In deze zaak heeft de Rechtbank Limburg op 21 november 2023 uitspraak gedaan in een bestuursrechtelijke procedure tussen verzoeker, vertegenwoordigd door mr. D.E. de Hoop, en het UWV, vertegenwoordigd door M. Wardenburg. De zaak betreft een beroep tegen een besluit van het UWV, waarbij de hoogte van de WIA-uitkering van verzoeker werd verlaagd vanwege de uitkering van vroegpensioen. Verzoeker heeft in eerste instantie bezwaar gemaakt tegen dit besluit, maar het UWV verklaarde het bezwaar ongegrond. Na een wijziging van het bestreden besluit op 19 oktober 2023, waarbij het UWV het bezwaar alsnog gegrond verklaarde, heeft verzoeker zijn beroep ingetrokken en verzocht om proceskostenvergoeding.

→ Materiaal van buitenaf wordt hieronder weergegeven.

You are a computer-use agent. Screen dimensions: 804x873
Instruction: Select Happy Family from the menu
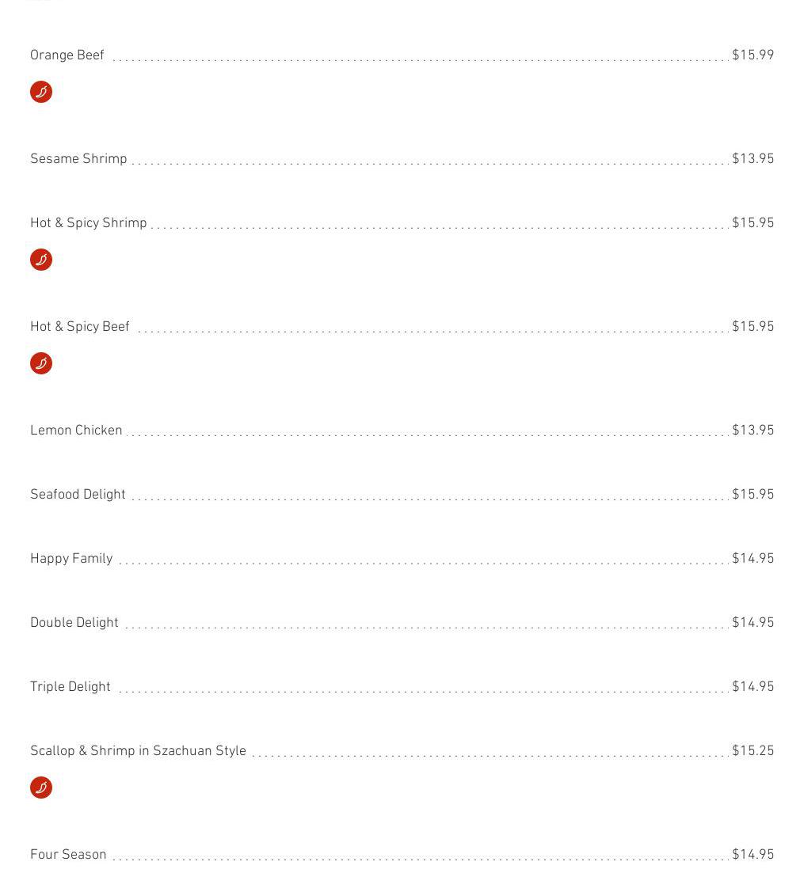71,559
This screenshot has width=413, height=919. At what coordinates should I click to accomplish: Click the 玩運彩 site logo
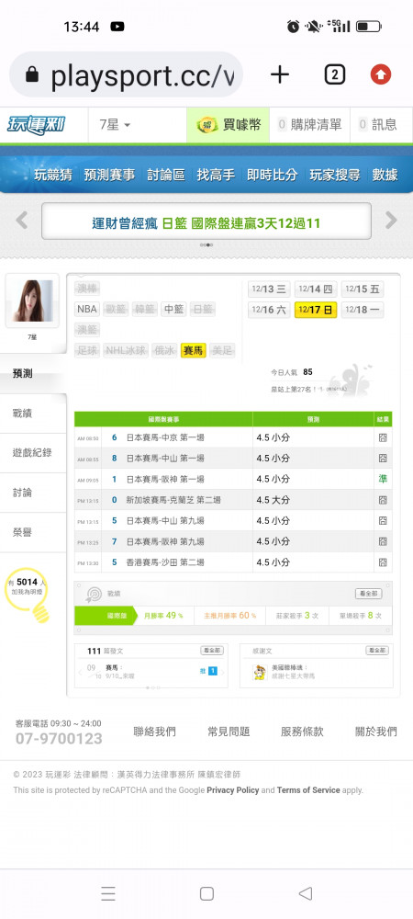pyautogui.click(x=36, y=125)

De rechtbank heeft het UWV in de gelegenheid gesteld te reageren op het verzoek om proceskostenvergoeding, maar zowel het UWV als de derde partij, het Ministerie van Financiën, hebben hierop niet gereageerd. De rechtbank heeft vervolgens op basis van artikel 8:54 van de Algemene wet bestuursrecht (Awb) zonder zitting uitspraak gedaan. De rechtbank overweegt dat het UWV tegemoet is gekomen aan het beroep van verzoeker en heeft het verzoek om proceskostenvergoeding als kennelijk gegrond toegewezen. De proceskosten zijn vastgesteld op € 837,- voor rechtsbijstand, en het UWV is tevens verplicht om het door verzoeker betaalde griffierecht van € 50,- te vergoeden.
De uitspraak is gedaan door mr. M. de Vries, rechter, in aanwezigheid van griffier mr. C.J. Kroon. De uitspraak is op dezelfde dag verzonden en zal binnen een week openbaar worden gemaakt op rechtspraak.nl.